A: The eye is the most frequently affected major organ in Behҫet’s syndrome, with ocular involvement occurring in approximately 50% of patients. Bilateral involvement is observed in 75 to 80% of new cases with ocular manifestations, on average occurring 2 years after the onset of the initial symptoms. Panuveitis is the most common presentation.

Morning Report Questions

Q: What is the most common clinical manifestation of Behҫet’s syndrome?

A: Recurrent oral ulceration, a hallmark of Behҫet’s syndrome, is the most common clinical manifestation, followed by genital ulcers, papulopustular lesions, and nodular skin lesions. Up to a third of patients present with only these manifestations throughout the course of their illness. Oral ulcers are typically both the initial and most persistent symptom in Behҫet’s syndrome. Roughly half the patients with Behҫet’s syndrome have joint involvement, which typically manifests as nondeforming, self-limited monoarthralgia or oligoarthralgia or arthritis, primarily affecting the knees, ankles, wrists, and elbows. The prevalence of gastrointestinal involvement varies substantially across ethnic groups, with rates below 5% in Europe and the Middle East and up to 20% in East Asia. Gastrointestinal ulcerations may occur throughout the gastrointestinal tract, leading to a range of clinical manifestations from mild to severe, including abdominal pain, diarrhea, and gastrointestinal bleeding. These symptoms may be difficult to distinguish from those found in patients with inflammatory bowel diseases.

Q: Are vascular complications common in Behҫet’s syndrome?

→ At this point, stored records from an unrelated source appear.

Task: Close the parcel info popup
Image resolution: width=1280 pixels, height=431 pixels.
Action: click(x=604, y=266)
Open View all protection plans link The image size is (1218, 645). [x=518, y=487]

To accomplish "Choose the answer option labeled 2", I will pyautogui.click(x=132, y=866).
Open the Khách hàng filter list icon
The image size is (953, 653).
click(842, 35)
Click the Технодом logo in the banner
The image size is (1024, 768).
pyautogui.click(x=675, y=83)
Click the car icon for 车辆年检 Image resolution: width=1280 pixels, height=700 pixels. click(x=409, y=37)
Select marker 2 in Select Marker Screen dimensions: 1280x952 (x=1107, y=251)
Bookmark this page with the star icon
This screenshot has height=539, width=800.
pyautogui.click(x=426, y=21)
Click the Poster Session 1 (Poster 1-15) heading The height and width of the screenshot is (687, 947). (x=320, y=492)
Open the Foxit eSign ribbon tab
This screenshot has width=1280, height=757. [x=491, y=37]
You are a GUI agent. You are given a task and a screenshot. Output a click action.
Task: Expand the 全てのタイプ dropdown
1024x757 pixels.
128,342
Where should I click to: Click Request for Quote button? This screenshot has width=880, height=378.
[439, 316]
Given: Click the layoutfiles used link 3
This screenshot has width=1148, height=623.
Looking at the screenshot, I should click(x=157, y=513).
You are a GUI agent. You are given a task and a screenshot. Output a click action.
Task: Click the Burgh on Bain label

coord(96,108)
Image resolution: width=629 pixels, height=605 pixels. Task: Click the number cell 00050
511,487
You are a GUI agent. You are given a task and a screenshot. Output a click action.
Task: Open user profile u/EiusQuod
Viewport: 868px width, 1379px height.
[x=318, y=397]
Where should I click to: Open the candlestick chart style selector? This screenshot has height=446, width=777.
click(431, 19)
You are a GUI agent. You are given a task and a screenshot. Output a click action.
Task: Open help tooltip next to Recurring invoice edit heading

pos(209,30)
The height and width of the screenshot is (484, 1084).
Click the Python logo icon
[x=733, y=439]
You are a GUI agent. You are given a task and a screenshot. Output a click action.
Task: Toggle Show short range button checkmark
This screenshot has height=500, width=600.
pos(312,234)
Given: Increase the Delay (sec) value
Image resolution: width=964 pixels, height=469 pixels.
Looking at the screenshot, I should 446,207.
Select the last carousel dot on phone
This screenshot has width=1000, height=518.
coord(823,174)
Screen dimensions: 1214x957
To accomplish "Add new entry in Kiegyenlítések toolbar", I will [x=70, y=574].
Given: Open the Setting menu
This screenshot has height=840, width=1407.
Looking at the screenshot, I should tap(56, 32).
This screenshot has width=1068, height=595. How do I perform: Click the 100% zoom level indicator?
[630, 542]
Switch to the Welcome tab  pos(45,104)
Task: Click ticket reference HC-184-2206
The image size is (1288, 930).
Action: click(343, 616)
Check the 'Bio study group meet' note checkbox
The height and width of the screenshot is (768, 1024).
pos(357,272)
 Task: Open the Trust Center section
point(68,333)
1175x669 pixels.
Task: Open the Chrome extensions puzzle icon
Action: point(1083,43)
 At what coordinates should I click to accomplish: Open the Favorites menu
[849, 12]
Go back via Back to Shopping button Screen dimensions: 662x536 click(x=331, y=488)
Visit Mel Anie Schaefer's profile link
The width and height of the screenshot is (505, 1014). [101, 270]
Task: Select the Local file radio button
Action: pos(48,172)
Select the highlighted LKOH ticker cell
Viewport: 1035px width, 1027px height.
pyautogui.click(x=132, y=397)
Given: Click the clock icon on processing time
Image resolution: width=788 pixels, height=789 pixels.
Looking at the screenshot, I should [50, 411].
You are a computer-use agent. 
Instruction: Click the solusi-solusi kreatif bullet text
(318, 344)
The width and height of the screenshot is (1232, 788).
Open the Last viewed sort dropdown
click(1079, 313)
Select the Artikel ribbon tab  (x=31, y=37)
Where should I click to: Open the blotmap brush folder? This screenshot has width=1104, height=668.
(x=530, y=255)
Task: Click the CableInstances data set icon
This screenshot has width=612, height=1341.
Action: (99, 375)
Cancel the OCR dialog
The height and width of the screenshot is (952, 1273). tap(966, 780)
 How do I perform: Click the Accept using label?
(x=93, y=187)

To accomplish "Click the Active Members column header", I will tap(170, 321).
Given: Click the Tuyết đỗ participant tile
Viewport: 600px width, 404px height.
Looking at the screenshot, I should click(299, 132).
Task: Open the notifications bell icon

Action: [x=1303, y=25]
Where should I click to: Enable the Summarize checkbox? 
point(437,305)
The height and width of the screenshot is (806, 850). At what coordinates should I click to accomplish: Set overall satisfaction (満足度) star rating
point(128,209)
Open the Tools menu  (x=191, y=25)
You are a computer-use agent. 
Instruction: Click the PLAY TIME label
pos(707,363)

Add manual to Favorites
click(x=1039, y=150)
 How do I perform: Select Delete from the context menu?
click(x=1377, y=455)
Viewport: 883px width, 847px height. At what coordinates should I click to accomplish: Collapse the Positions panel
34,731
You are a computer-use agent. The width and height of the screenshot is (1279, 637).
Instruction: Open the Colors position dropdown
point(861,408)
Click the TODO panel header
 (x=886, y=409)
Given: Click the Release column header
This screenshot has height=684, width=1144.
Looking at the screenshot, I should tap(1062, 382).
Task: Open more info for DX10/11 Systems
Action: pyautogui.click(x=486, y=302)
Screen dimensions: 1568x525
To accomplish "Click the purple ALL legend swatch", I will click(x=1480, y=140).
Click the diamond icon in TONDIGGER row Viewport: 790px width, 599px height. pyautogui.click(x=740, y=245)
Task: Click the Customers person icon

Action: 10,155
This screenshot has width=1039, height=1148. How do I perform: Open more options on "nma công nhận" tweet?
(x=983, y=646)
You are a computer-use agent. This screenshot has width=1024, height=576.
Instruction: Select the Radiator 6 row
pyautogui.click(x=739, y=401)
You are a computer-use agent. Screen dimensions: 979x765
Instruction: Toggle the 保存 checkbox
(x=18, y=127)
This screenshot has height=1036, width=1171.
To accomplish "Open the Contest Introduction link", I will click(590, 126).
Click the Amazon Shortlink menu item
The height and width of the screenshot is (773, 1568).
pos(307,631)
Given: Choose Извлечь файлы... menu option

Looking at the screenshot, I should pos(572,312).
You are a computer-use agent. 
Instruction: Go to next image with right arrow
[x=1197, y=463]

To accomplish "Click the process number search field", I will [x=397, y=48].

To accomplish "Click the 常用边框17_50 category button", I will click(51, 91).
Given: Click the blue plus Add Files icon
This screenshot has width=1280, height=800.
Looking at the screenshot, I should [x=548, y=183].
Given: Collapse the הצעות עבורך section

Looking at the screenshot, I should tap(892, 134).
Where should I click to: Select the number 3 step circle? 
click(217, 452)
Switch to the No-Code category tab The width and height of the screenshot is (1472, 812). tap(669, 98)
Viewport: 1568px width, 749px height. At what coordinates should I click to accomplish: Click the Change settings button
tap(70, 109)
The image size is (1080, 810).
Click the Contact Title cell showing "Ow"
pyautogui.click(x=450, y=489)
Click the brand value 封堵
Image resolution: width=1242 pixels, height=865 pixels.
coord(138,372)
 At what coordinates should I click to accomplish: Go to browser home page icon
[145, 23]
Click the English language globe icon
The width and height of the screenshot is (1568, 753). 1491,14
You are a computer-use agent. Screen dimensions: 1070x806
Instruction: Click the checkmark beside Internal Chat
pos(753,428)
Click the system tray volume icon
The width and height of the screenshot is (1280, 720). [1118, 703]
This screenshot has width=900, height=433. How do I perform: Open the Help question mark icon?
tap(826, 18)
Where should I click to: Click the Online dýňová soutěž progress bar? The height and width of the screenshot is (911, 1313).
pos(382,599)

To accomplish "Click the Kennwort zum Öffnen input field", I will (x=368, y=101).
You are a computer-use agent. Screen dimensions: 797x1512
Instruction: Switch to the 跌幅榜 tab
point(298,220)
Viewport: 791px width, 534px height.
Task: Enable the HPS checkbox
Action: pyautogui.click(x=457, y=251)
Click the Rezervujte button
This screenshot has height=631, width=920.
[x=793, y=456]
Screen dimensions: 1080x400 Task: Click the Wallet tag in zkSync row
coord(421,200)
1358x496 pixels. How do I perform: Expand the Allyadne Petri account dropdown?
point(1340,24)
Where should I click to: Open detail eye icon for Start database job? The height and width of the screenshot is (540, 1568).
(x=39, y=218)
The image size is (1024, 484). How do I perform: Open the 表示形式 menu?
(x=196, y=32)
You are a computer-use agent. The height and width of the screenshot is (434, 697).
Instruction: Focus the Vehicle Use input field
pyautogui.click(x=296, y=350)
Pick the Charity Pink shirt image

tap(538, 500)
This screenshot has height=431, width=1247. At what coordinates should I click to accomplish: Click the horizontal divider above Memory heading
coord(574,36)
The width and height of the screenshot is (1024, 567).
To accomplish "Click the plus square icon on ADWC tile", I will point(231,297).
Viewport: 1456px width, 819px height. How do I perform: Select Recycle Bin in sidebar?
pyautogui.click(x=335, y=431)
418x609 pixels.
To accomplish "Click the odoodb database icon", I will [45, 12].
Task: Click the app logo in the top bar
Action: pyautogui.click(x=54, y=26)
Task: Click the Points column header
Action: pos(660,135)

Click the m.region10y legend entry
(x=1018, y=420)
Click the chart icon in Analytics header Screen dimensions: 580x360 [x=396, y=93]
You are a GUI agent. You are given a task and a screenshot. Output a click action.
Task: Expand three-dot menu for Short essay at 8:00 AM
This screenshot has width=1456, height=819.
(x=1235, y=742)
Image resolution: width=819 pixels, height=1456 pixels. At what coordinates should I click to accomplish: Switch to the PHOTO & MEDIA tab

A: Vascular Behҫet’s syndrome can affect both veins and arteries of varying calibers and typically follows a relapsing course. Overall, the estimated 5-year cumulative risk of recurrent vascular events among patients with Behҫet’s syndrome is close to 40%. Superficial thrombophlebitis and deep-vein thrombosis are the most common manifestation of vascular Behҫet’s syndrome, occurring in 15 to 40% of cases. In patients with deep-vein thrombosis, there is a predilection for lower limb involvement, which can lead to a severe post-thrombotic syndrome. Pulmonary embolism is rare. Thrombotic events have also been noted in several other locations, including portal or suprahepatic veins (Budd–Chiari syndrome), the superior or inferior vena cava, and cerebral sinuses. Patients with arterial manifestations of Behҫet’s syndrome primarily present with aneurysms but may also have thrombotic occlusion or stenosis. Involvement of the pulmonary artery, although rare, is highly specific for Behҫet’s syndrome. Vascular Behҫet’s syndrome is the leading cause of death among patients with Behҫet’s disease, which is mainly due to arterial aneurysms (e.g., aortic or pulmonary) and Budd–Chiari syndrome.